In Pew Research’s 2013 Global Attitudes survey, Germany and France were the only Western countries in which a significant majority expressed unfavourable views of Israel.
Among Germans, negative attitudes were higher for 18- to 29-year-olds, who are more detached from the Holocaust, said Vopel.
“I don’t feel there is a contradiction between feeling historically responsibility to Israel, and criticising Israel’s right-wing government,” said Jan Lichtwitz, a 27-year-old law student in Berlin, who is active in the youth branch of the Sozialdemokratische Partei Deutschlands (SPD), a party that is part of the coalition governing Germany since 2013.
“We, as left-wing, have very close partners in Israel that are not part of the government and we stand with them when we criticise the settlement policy for example.”
Lichtwitz said he is convinced of the necessity of Israel as a country where Jewish people can live securely, but building more Jewish settlements in the West Bank, he said, is an obstacle towards peace.
In 2007, Lichtwitz spent a year in Jerusalem working with both Israelis and Palestinians at the Willy Brandt centre, a place for cross-cultural encounters and cooperation named after the SPD leader who served as West Germany’s chancellor for more than two decades.
Conflict of values
SPD’s current deputy chairman, Ralf Stegner, ignited public debate when he said last September – following the conflict between Israel and Hamas – that Germany should halt its arms exports to Israel.
Stegner told the Die Welt newspaper he is not anti-Israel, but believes sending weapons to the Middle East does not contribute to resolving the conflict with the Palestinians.
SPD’s chairman, Sigmar Gabriel, responded by voicing his support for weapon deliveries to Israel – reflecting the conflict that exists here.
In the Bertelsmann study, more than 80 percent of German participants expressed negative views on Berlin supplying arms to Israel.
German law stipulates that the government must ensure German weapons do not end up being used in wars around the world.
Nevertheless, Germany has been providing Israel with weaponry since the 1950s, according to a report by the Berlin-based Information Centre for Transatlantic Security, a non-governmental organisation focusing on security issues.

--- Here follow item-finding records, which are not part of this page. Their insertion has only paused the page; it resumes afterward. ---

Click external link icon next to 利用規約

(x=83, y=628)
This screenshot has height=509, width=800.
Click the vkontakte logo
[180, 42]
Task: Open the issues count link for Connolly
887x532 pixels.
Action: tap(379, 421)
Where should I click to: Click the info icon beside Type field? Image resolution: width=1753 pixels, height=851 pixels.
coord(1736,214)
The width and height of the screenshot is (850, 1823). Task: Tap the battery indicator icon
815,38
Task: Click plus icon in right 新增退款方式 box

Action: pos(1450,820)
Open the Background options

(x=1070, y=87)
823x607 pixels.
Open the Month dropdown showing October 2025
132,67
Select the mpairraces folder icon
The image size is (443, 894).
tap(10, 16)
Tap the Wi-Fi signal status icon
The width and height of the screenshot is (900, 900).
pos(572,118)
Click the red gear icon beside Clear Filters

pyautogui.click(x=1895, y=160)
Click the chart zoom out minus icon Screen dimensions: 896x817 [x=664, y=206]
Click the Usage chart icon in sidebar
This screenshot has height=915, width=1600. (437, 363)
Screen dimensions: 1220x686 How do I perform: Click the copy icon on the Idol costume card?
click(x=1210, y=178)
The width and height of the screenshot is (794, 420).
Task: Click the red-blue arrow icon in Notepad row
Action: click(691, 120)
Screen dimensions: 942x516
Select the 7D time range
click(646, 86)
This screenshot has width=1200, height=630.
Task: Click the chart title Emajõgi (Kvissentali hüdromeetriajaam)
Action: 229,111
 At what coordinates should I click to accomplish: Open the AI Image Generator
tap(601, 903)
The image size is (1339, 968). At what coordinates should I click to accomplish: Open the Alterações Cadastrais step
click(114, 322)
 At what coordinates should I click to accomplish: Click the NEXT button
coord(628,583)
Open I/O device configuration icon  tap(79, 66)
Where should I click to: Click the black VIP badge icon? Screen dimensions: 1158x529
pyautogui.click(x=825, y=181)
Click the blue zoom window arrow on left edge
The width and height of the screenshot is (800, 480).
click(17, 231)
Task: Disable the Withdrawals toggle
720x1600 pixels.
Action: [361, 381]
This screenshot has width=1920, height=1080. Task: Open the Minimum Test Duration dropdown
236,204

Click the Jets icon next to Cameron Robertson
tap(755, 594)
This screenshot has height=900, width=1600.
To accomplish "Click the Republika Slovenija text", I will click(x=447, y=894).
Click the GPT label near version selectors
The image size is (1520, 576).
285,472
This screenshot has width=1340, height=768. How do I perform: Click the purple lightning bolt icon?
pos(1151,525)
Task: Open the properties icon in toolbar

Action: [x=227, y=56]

In the collision between two values enshrined in post-WWII German society – disinvolvement in wars and ensuring the security of Jews – the latter has, so far, decisively prevailed.
Larger mediator role
But Germany has also repeatedly criticised Israel’s policies in the West Bank. Chancellor Angela Merkel was quoted as saying the building of settlements on Palestinian territory is a “grave concern“.
This may change soon, according to Professor Hajo Funke of the Otto Suhr Institute of Political Science at Berlin Freie Universität.
“Yes, that can happen,” Funke said. “As long as there is no [Israeli] will for a peace compromise with the Palestinians, it can be that the German public and the German parliament says we’ll make a symbolic decision to acknowledge the Palestinians.”
“This is symbolic but it may be important to give a signal to the Israeli public, to the Israeli discourse, to rethink the legitimacy of the current government,” he told Al Jazeera.
Funke said he expected Germany to play a bigger role in future peace talks between Israel and the Palestinians. He said after the failure of US-led negotiations after years, it is now more than ever time for Europeans to try to mediate peace.
For now, the peace process between Israel and the Palestinians is mostly dead. But the battle for the German public’s support is alive and kicking.
The next “Israel Day” festivities are scheduled to take place this week in the German town of Celle.